Here is the context. The pastor was the only paid staff member at the church, but now funds were available to bring on another full-time staff person. So he asked us in the 2,000-member Church Answers’ community to offer input on what his first hire should be.

I was blown away.

The responses, at least as I write these words, were 100 percent in urging him to get a children’s minister. There were no divergent opinions. One church leader after another exhorted him to go this route.

So why is the children’s minister position is such demand? The Church Answers community let us know, with most of the responses fitting in one of five categories.

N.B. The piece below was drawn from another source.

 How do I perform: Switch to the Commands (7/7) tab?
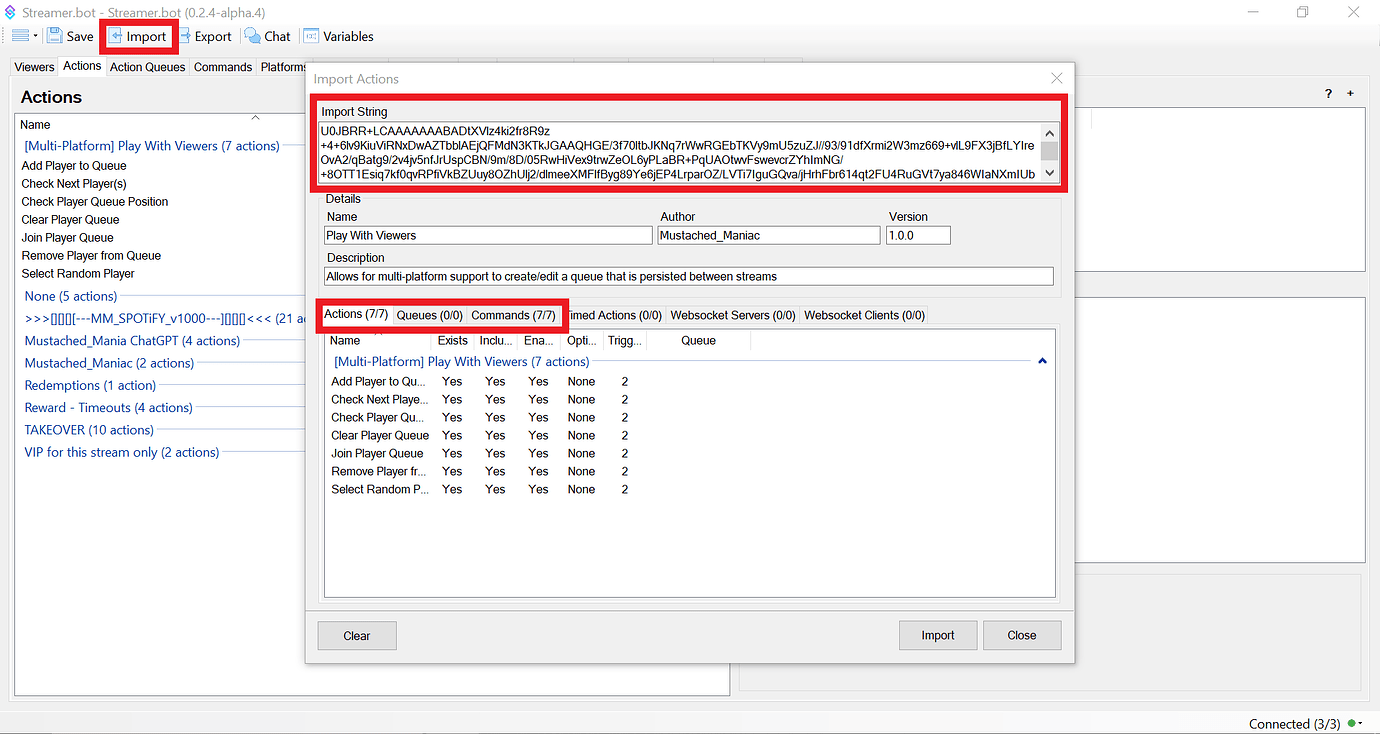[x=513, y=315]
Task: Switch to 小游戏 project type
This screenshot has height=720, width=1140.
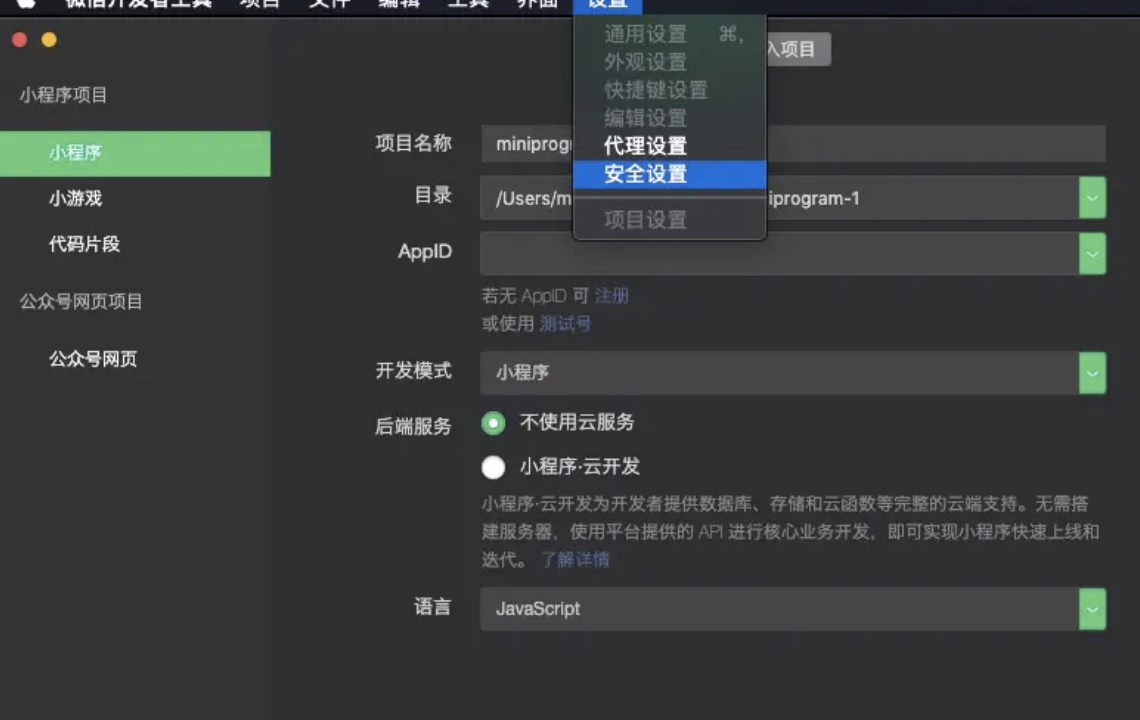Action: (x=76, y=198)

  1. Millennials have a lot of kids. The Millennial generation is the largest generation in America’s history (though they may be surpassed by Gen Z). There are 78 million young adults ranging in ages from 18 to 38. And they have lots of kids. If they visit a church, one of their highest priorities is the quality of the children’s ministry.
  2. A healthy children’s ministry usually results in a healthy student ministry. It makes sense. If there is quality teaching and ministry for the children, these children are more likely to move to student ministry better prepared for life and better discipled for God’s work.
  3. A quality children’s ministry requires a large volunteer force. Indeed, this rationale was one of the key reasons the leaders at Church Answers responded in unanimity for calling a children’s minister. Leading the volunteer ministry can be a full-time job by itself.
  4. If churches desire to reach families, they must be prepared to reach children. If the Boomer generation acted like helicopters and hovered over their kids, the Millennial generation is acting like sidecars, and want to go wherever the motorcycle/child goes. You can’t reach a family with kids unless you are really prepared to reach the kids.
  5. Parents insist on safety, security, and hygiene for their kids. We live in a nervous time heightened by the greater awareness of sex abuse, shooters, and germs. Parents want to know the church is a safe place for their kids. The presence of a quality children’s minister is a huge positive statement for these parents.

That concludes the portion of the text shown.